A federal judge today will hold a hearing on Florida’s controversial election law, which places onerous restrictions on community-based voter registration drives.

March 1, 2012

League of Women Voters, Rock the Vote, and Florida PIRG Filed Lawsuit to Block Florida Voter Registration Restrictions

For Immediate Release: March 1, 2012

Contact:

Erik Opsal

Brennan Center for Justice

646–292–8356

erik.opsal@nyu.edu

Deirdre Macnab

League of Women Voters of Florida

407–415–4559

floridaleague@earthlink.net

Chrissy Faessen

Rock the Vote

202–368–1706

chrissy@rockthevote.com

Brad Ashwell

Florida PIRG Education Fund

850–294–1008

brad@floridapirg.org

Media Office

ACLU Foundation of Florida

786–363–2737

media@aclufl.org

Tallahassee, FL– A federal judge today will hold a hearing on Florida’s controversial election law, which places onerous restrictions on community-based voter registration drives. The judge will decide whether to block enforcement of the law while the court considers Plaintiffs’ claims that the law violates the U.S. Constitution and federal statutes.

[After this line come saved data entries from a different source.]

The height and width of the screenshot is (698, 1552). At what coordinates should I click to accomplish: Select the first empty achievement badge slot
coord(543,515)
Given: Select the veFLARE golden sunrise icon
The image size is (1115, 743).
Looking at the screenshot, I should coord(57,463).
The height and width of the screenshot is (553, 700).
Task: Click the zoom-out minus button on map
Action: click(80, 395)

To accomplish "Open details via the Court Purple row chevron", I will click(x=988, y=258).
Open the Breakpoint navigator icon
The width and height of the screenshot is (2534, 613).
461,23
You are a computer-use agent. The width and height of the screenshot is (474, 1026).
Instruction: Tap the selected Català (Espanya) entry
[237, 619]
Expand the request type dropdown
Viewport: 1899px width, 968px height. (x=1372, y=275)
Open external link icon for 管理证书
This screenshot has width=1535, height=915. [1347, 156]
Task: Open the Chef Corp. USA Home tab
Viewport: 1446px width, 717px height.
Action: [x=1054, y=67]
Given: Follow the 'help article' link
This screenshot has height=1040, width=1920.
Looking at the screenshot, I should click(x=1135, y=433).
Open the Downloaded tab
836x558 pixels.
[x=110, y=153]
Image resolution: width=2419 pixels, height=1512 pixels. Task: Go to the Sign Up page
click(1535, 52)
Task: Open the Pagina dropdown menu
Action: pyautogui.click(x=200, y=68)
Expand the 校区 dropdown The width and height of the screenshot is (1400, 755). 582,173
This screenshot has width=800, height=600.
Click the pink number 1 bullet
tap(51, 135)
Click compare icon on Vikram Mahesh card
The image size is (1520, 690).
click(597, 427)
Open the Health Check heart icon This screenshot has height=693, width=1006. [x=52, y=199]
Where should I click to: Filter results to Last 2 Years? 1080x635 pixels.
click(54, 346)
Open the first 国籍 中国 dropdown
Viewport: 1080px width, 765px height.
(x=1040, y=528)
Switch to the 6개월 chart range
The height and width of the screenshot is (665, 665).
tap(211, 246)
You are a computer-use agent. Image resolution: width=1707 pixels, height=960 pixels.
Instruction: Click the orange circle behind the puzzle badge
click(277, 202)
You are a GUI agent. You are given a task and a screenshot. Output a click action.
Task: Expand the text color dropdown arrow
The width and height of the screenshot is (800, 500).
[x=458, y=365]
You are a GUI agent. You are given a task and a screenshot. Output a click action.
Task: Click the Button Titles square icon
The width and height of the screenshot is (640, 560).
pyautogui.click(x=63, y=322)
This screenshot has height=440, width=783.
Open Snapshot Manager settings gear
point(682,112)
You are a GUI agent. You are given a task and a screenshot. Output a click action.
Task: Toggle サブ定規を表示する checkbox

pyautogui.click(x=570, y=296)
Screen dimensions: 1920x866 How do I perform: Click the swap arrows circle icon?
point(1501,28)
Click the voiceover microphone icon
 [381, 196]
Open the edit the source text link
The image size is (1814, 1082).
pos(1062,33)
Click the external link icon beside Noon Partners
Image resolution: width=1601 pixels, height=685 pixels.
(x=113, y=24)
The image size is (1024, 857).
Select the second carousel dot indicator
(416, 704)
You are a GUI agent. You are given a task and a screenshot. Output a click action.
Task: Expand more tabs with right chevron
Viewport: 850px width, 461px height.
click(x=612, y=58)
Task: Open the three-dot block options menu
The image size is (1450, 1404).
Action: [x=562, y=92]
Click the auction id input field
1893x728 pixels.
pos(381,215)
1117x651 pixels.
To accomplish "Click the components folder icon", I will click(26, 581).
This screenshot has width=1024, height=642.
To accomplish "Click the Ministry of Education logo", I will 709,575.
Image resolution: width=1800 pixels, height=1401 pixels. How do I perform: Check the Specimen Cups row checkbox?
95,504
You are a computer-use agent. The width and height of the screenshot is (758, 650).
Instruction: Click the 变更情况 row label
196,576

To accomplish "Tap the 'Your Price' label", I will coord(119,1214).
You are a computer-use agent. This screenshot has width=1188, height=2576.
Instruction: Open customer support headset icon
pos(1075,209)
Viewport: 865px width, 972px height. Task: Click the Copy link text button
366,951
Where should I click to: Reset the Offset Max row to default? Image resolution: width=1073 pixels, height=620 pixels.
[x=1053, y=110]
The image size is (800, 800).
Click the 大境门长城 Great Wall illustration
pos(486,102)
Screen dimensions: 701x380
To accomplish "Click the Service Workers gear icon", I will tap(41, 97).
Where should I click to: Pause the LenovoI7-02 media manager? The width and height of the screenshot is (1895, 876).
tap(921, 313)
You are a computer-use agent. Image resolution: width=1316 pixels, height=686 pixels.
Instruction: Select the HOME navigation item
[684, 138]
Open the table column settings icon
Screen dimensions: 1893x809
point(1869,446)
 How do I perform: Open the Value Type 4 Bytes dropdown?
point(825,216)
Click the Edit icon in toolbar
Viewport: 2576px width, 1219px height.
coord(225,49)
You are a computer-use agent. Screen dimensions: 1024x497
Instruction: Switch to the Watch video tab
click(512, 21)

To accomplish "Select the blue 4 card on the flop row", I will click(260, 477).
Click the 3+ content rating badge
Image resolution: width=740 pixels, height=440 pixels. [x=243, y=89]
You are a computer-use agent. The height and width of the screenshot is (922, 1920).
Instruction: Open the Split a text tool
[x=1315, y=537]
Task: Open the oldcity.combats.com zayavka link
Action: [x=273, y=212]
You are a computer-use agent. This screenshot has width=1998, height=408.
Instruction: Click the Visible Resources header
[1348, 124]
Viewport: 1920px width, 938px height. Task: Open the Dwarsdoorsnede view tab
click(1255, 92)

The hearing, set for 12 p.m. today, comes after the League of Women Voters, Rock the Vote, and the Florida Public Interest Research Group Education Fund (PIRG) filed a lawsuit in December challenging the restrictions.

Florida’s law is just one of a wave of restrictive voting measures that passed in 2011. Together, these laws could make it harder for up to 5 million people to vote this November, according to the Brennan Center’s report Voting Law Changes in 2012.

The restrictions challenged in the suit were enacted by Florida legislators in 2011 as part of H.B. 1355, a broad package of election law changes. They include extremely burdensome administrative requirements, unreasonably tight deadlines for submission of completed forms, and heavy penalties for even the slightest delay or mistake. These restrictions are so unnecessarily harsh that they forced the League of Women Voters and Rock the Vote, among other groups, to shut down voter registration programs in Florida — even as voter registration rates have continued to decline in the state.

“For over 72 years, League volunteers have faithfully and successfully helped to register eligible Florida voters,” explained Deirdre Macnab, President of the League of Women Voters of Florida. “Sadly, Florida’s anti-voter law creates impassable roadblocks for our volunteers, who are simply trying to bring fellow citizens into our democratic process. Today, we take a stand against these unacceptable barriers to voting and voter registration.”

“As the nation’s largest young voter organization, we’ve dedicated more than two decades to educating and empowering young people to participate in our nation’s democracy,” stated Heather Smith, President of Rock the Vote. “Through our volunteer youth-led programs on campuses and in communities to our civics education initiatives in high schools, Rock the Vote has encouraged hundreds of thousands of young Florida residents to have a voice in their community and country. We are outraged at these new laws that will prevent opportunities for youth civic participation; it is simply un-American."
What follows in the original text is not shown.